La Solitudine è un “topos” della geografia emozionale e letteraria di Nuoro. Una chiesetta alle pendici dell’Ortobene, una piazzetta, gli alberi, le valli, i monti lontani, il monumento di Maria Lai, la città sullo sfondo. Un luogo dove Nuoro finisce e incomincia, come una grande porta aperta su spazi diversi, che insieme fanno un mondo.  

La chiesa

La piccola chiesa della Madonna della Solitudine è il centro di questo microcosmo. Fu edificata nel Seicento e riprogettata da Giovanni Ciusa Romagna per accogliere, il 21 giungo del 1959,  le spoglie di Grazia Deledda traslate a Nuoro dal cimitero Verano di Roma. L’antica chiesetta è la casa di Maria Concezione, la protagonista del bellissimo romanzo deleddiano La chiesa della solitudine. Allora era “circondata davanti e da un lato da uno spiazzo rinforzato da un muricciolo che chiudeva una specie di orto”. Era l’orto coltivato da Ziu Linu, uomo giusto e premuroso, la lunga barba bianca del patriarca, amico e consigliere di Grazia Deledda. Per tanti anni visse, in povertà, nelle due stanzette addossate alla chiesa, le stesse di Maria Concezione. Allevava galline e maiali, pascolava “smunti branchi di pecore e capre”, come ha scritto Pasquale Mingioni, amato maestro in Nuoro e nel nuorese.

Le pareti interne della chiesa hanno il candore essenziale e sempre emozionante di un santuario campestre. La tomba dove riposa Grassiedda è una “cassapanca” in granito nero lucente. E’ bello immaginare che non sia sola, ma insieme ai personaggi dei suoi romanzi, eterni come lei, che percorrono il mondo “portando nelle loro misere bisacce fatte di pelo di capra i racconti di un’isola…” (Michele Pintore).

Un visitatore scatta delle fotografie al crocifisso dell’altare. Consegna lo smartphone al suo amico per farsi fare un ritratto accanto alla tomba. Sorride. Altre storie, altri mondi.  

La piazzetta

Il sole del pomeriggio illumina l’ingresso, lasciando in ombra il resto della chiesa. La luce sembra danzare sulle affascinanti figure ieratiche, di stile un po’ bizantino, incise sul portale bronzeo disegnato e scolpito da Eugenio Tavolara, che guardano “senza dir parola” (Mario Ciusa Romagna). E’ una porta di misteriosa e struggente bellezza, soglia tra sacro e profano, tra la chiesetta e il mondo.

Un merlo zampetta sul sagrato, poi vola via. Si sentono delle voci. Un cane abbaia, ma è poco più di un guaito, quasi avesse paura di disturbare.

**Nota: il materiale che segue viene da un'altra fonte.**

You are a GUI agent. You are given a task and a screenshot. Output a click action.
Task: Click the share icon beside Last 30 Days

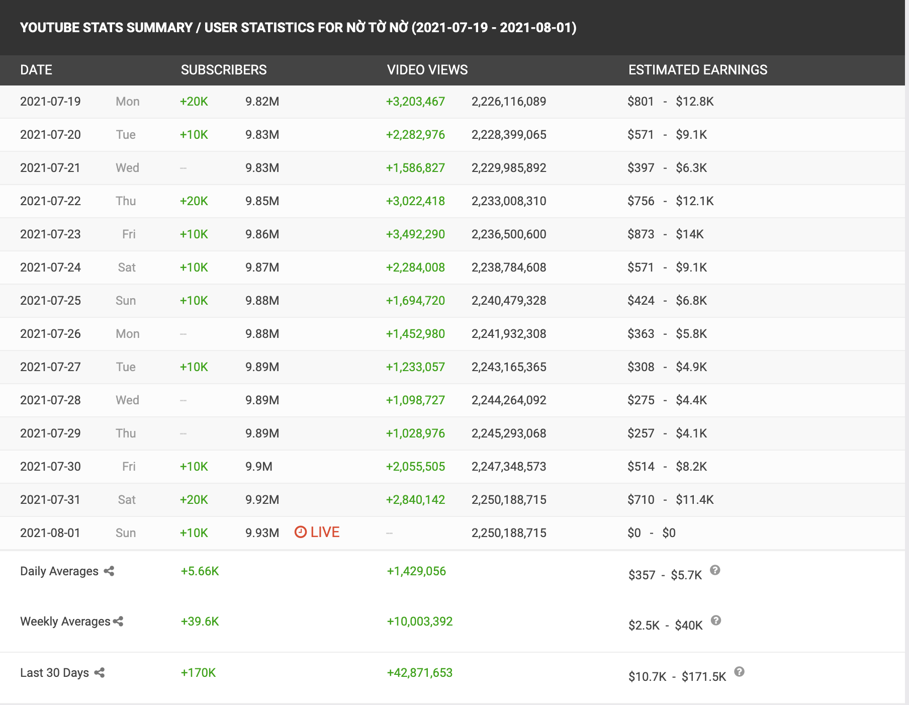100,672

La Solitudine è anche la piazzetta antistante la chiesa, in granito come la chiesa stessa e a questa congiunta da una bella scalinata. Ha una strana forma irregolare, come a imbuto. Il suo lato lungo confina con la strada, i cui rumori rompono di continuo la quiete del luogo. Dall’altro lato si restringe progressivamente fino al breve cammino in terra battuta che conduce al monumento di Maria Lai “Andando via” dedicato a Grazia Deledda. Qui, tra gli alti pini, “sa Solidae” si fa silenzio, meditazione, arte di abitare diversamente il mondo, la natura, l’altro. 

La Solitudine offre tanti posti a sedere: le vecchie panchine in ferro, i più recenti blocchi in pietra. Ma pochi vi si siedono. Del resto, un posto con quel nome non potrà mai essere un posto affollato. E’ una piccola piazza contemplativa, di raccoglimento, animata da presenze discrete, che aumentano nel tardo pomeriggio. E’ un po’ il “finis terrae” di Nuoro, il suo lembo di terra “sacra” e incantata, il suo promontorio luminoso immerso nel verde, all’inizio della salita al Monte e della discesa verso la valle di Marreri.